Il chiarore che filtrava fra gli scuri indicava che il giorno fatidico era già sorto e gettava una luce sinistra sulle sue ansie, senza che avesse trovato una soluzione.

Povera Zenobia, si disse, in che guaio ti sei cacciata!

Il caffè era più amaro del solito, nonostante i molti cucchiaini di zucchero e lei trasaliva a ogni lampeggiare del suo notebook, al terrore che Pompey avesse scoperto l'inganno. Ma guardando fuori dalla finestra si perse ancora in dolci sogni nei quali lui la stringeva fra le sue braccia possenti, bello e scuro come la notte.

All’ora di pranzo, non aveva ancora capito come uscire da quell’insolita situazione e per distrarsi si mise a guardare le foto che conservava nella sua cartella personale del pc dell'ufficio. Erano istantanee delle vacanze al mare e, fra un’immagine e l’altra, comparve Diana, la figlia della sua migliore amica, Lilia.
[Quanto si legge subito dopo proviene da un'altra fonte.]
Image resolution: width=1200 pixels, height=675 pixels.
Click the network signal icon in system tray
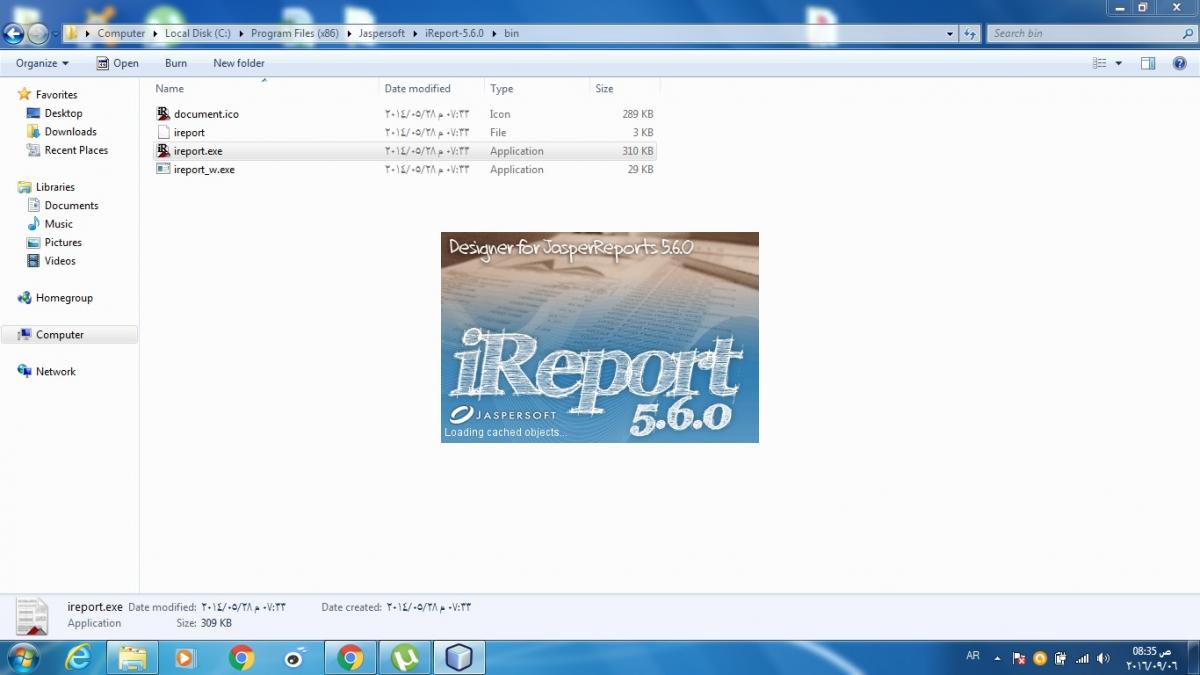1081,659
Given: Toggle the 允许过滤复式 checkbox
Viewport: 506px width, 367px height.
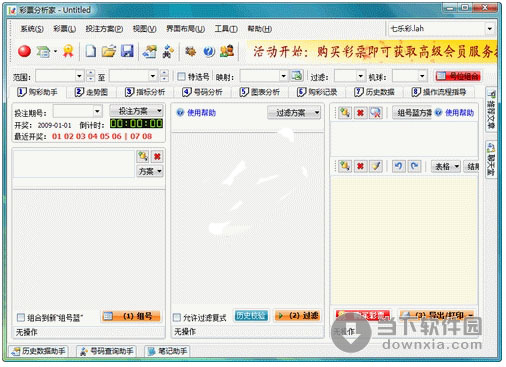Looking at the screenshot, I should [x=177, y=317].
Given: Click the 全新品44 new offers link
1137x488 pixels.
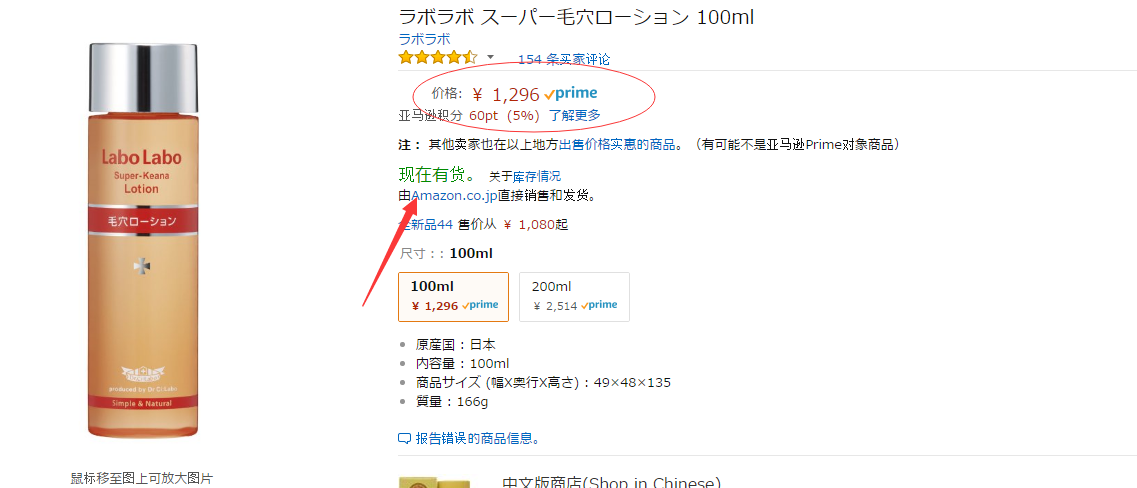Looking at the screenshot, I should (x=426, y=225).
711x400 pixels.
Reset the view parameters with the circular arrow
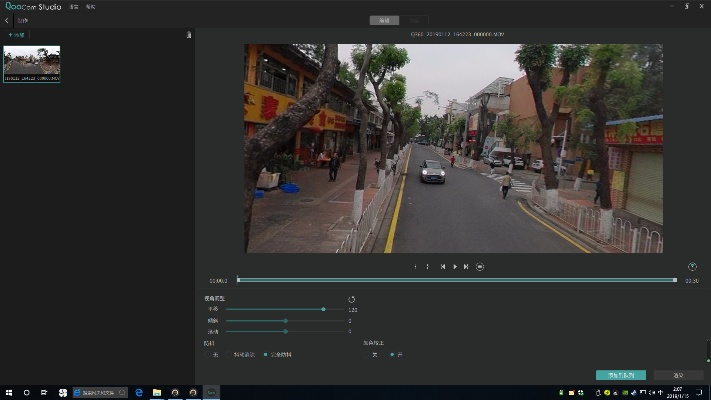point(351,299)
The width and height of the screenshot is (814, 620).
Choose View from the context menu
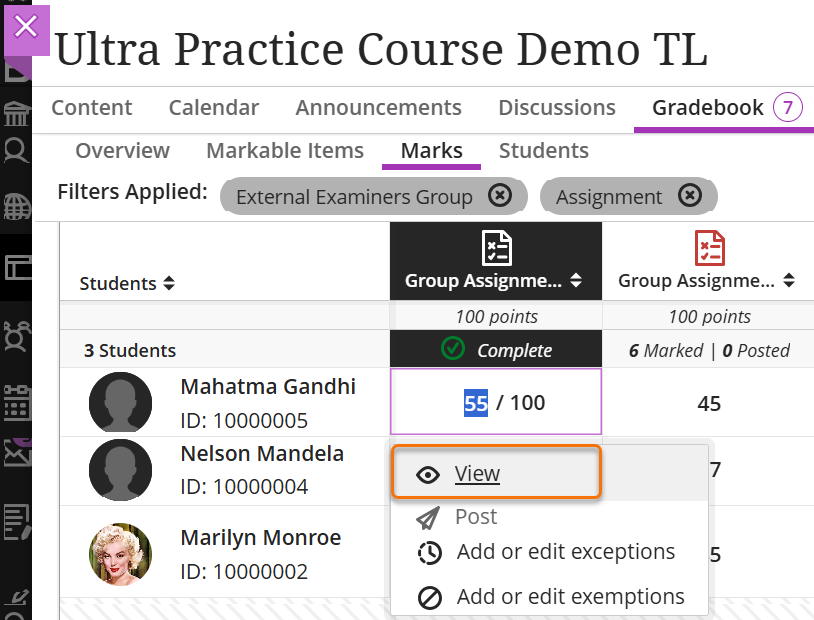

Diana aveva trent’anni, i capelli biondi e gli occhi verdi e una strana somiglianza con lei, tanto che le sue amiche sostenevano che avrebbe potuto essere sua madre. Solo alcune rughe e grinze, la scrittura inesorabile del tempo sui volti, potevano far distinguere l’una dall’altra. Zenobia trasalì. La soluzione era davanti ai suoi occhi. Quella foto era una via d’uscita, quei pixel rappresentavano la sua salvezza, la possibilità di proseguire la relazione, se così si poteva chiamare quel rapporto che stava intessendo, con Pompey.

Ma no, non posso mettere di mezzo altre persone, Diana non me lo permetterebbe mai, si disse Zenobia. E poi dovrei renderne conto a Lilia, perderò la sua amicizia!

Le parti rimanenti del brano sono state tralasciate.